Hypothesis Testing

The four steps of hypothesis testing are (1) state the hypotheses; (2)

compute the test statistic; (3) determine the P-value ; and (4)

draw the appropriate conclusions.

Hypothesis testing uses data to decide whether a parameter equals the

value stated in a null hypothesis. If the data are too unusual, assuming

the null hypothesis is true, then we reject the null hypothesis.

The null hypothesis (H0) is a specific claim about a parameter.

The null hypothesis is the default hypothesis, the one assumed to be

true unless the data lead us to reject it. A good null hypothesis would

be interesting if rejected.

The alternative hypothesis (HA) usually includes all values for

the parameter other than that stated in the null hypothesis.

The test statistic is a quantity calculated from data, used to evaluate

how compatible the data are with the null hypothesis.

The null distribution is the sampling distribution of the test statistic

under the assumption that the null hypothesis is true.

The P-value is the probability of obtaining a difference from

the null expectation as great as or greater than that observed in the

data if the null hypothesis were true.
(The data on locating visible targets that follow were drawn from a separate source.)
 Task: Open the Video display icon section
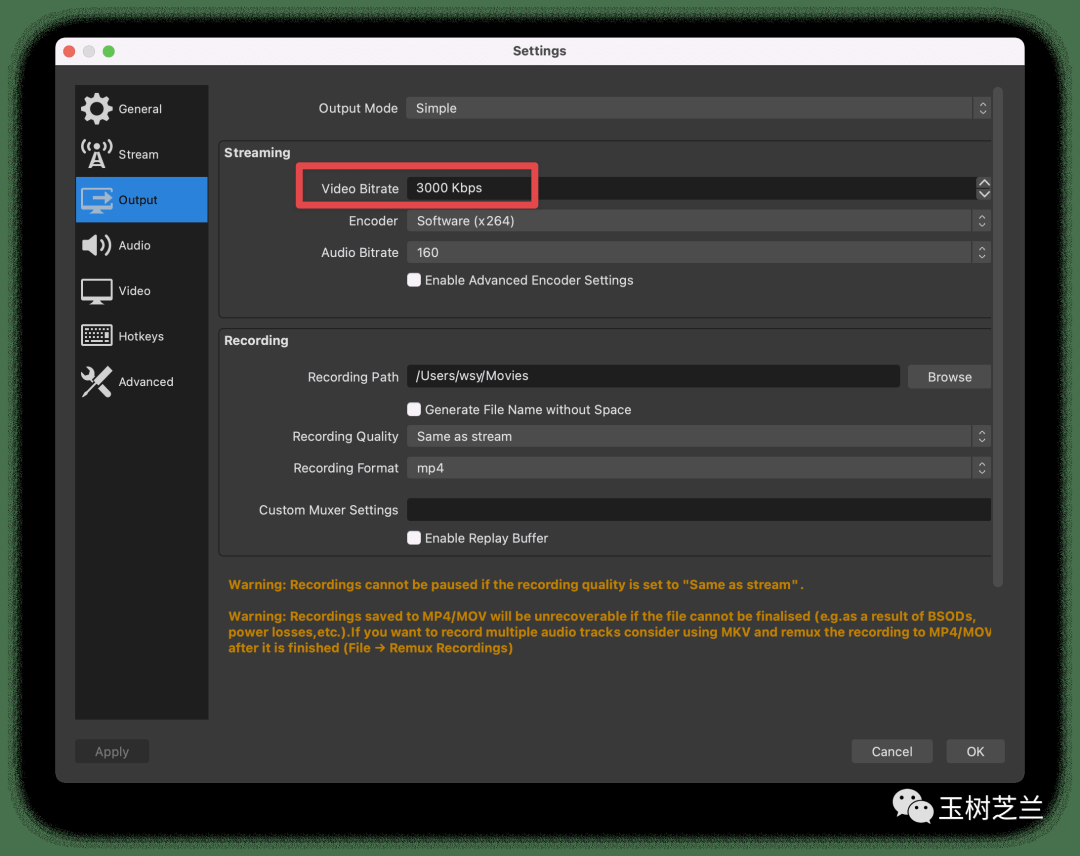(97, 291)
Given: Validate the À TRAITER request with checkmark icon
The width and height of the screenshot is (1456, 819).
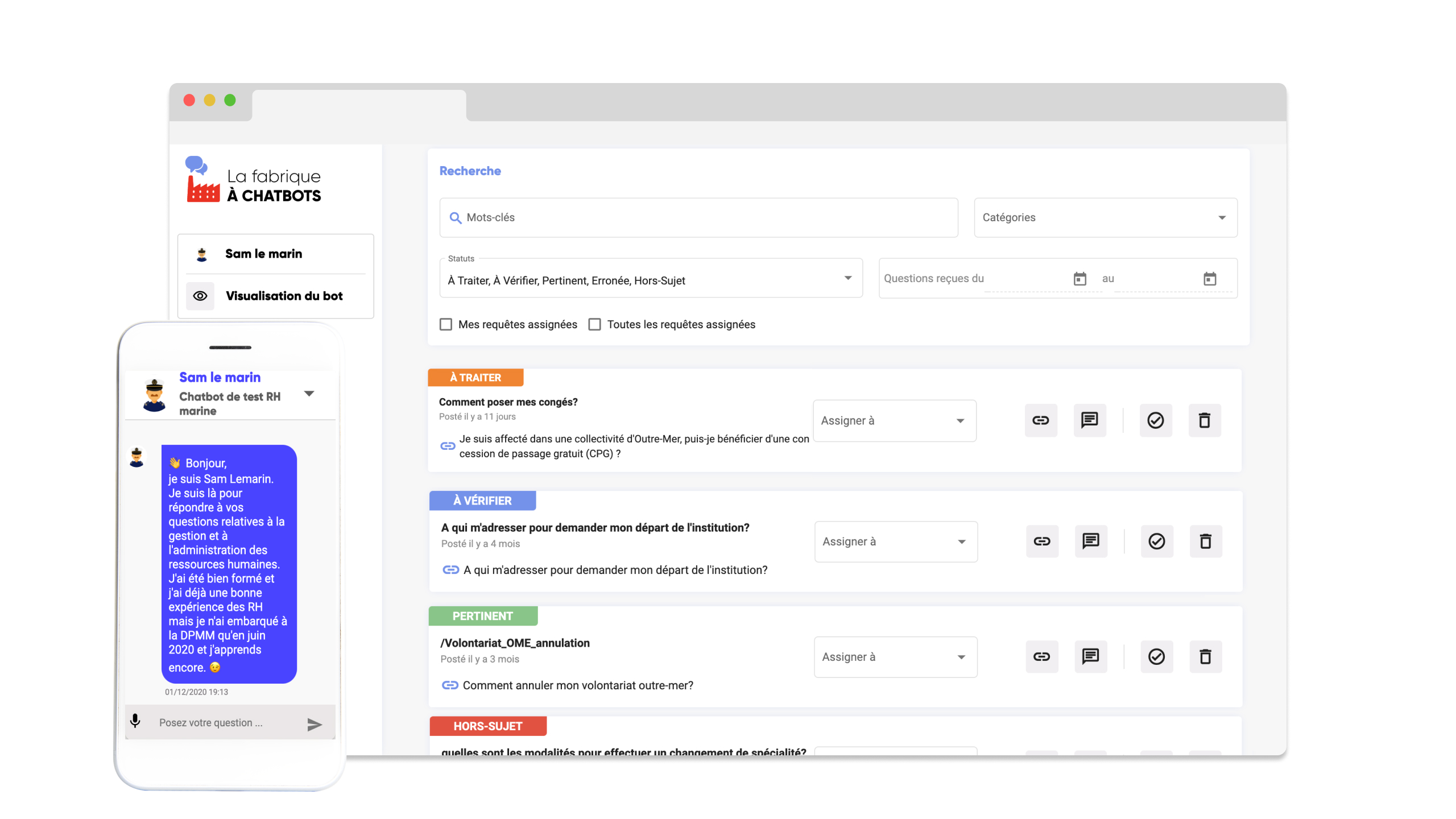Looking at the screenshot, I should [1155, 420].
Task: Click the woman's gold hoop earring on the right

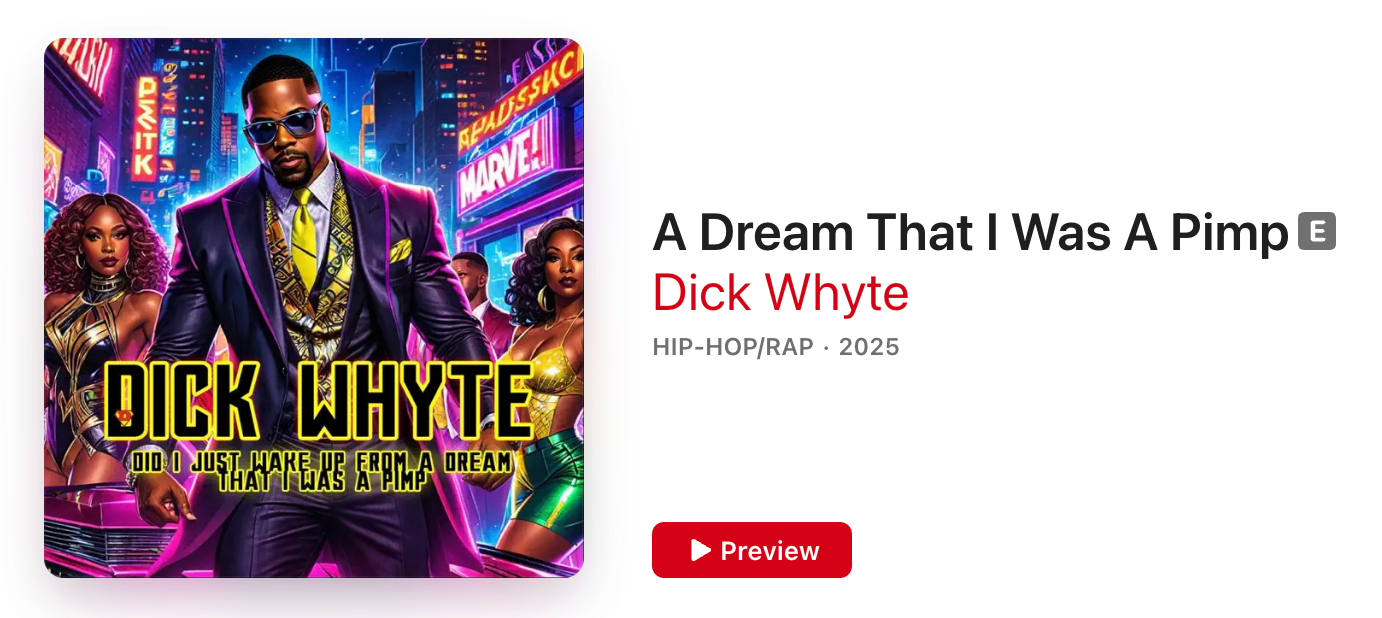Action: [x=545, y=297]
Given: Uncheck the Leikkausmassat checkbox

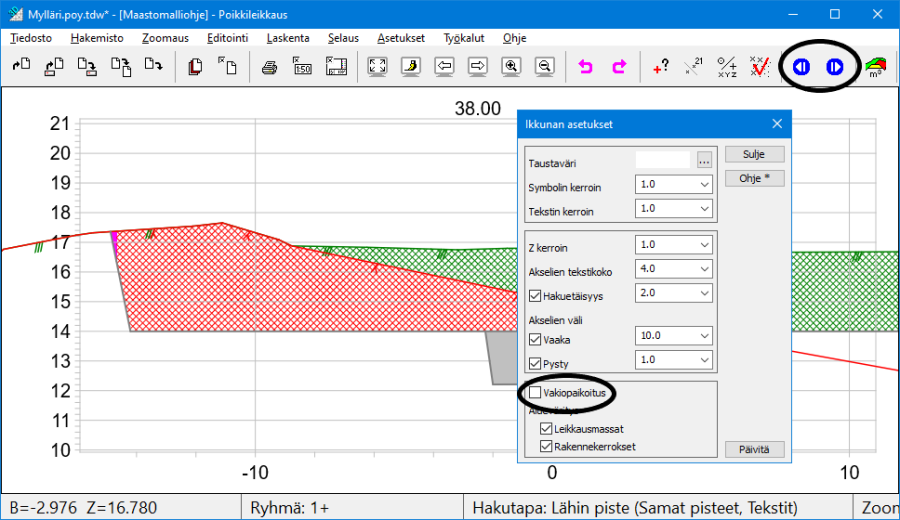Looking at the screenshot, I should 546,429.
If P is less than or equal to α ,

then H0 is rejected.

The threshold α is called the significance level of a test. Typically, α

is set to 0.05.

The P-value is not the probability that the null hypothesis is

true or false.

The P-value reflects the weight of evidence against the null

hypothesis, but P does not measure the size of the effect. Use confidence intervals to put bounds on the magnitude of effect.

A Type I error is rejecting a true null hypothesis. A Type II error is

failing to reject a false null hypothesis:

The probability of making a Type I error is set by the significance

level, α. If α=0.05 , then the probability of making a Type I

error is 0.05.

The power of a test is the probability that a random sample, when

analyzed, leads to rejection of a false null hypothesis.

Increasing sample size increases the power of a test.

Failure to reject the null hypothesis is usually inconclusive about

whether the hypothesis is true or false.

In a two-sided test, the alternative hypothesis includes parameter

values on both sides of the parameter value stated by the null

hypothesis. In a one-sided test, the alternative hypothesis includes

parameter values on only one side of the parameter value stated by the

null hypothesis.

Most hypothesis tests are two-sided. One-sided tests should be

restricted to rare instances in which a parameter value on one side of

the null value is inconceivable.

When the results are given for a hypothesis test, they should be

accompanied by a confidence interval for the relevant parameter,

whenever possible.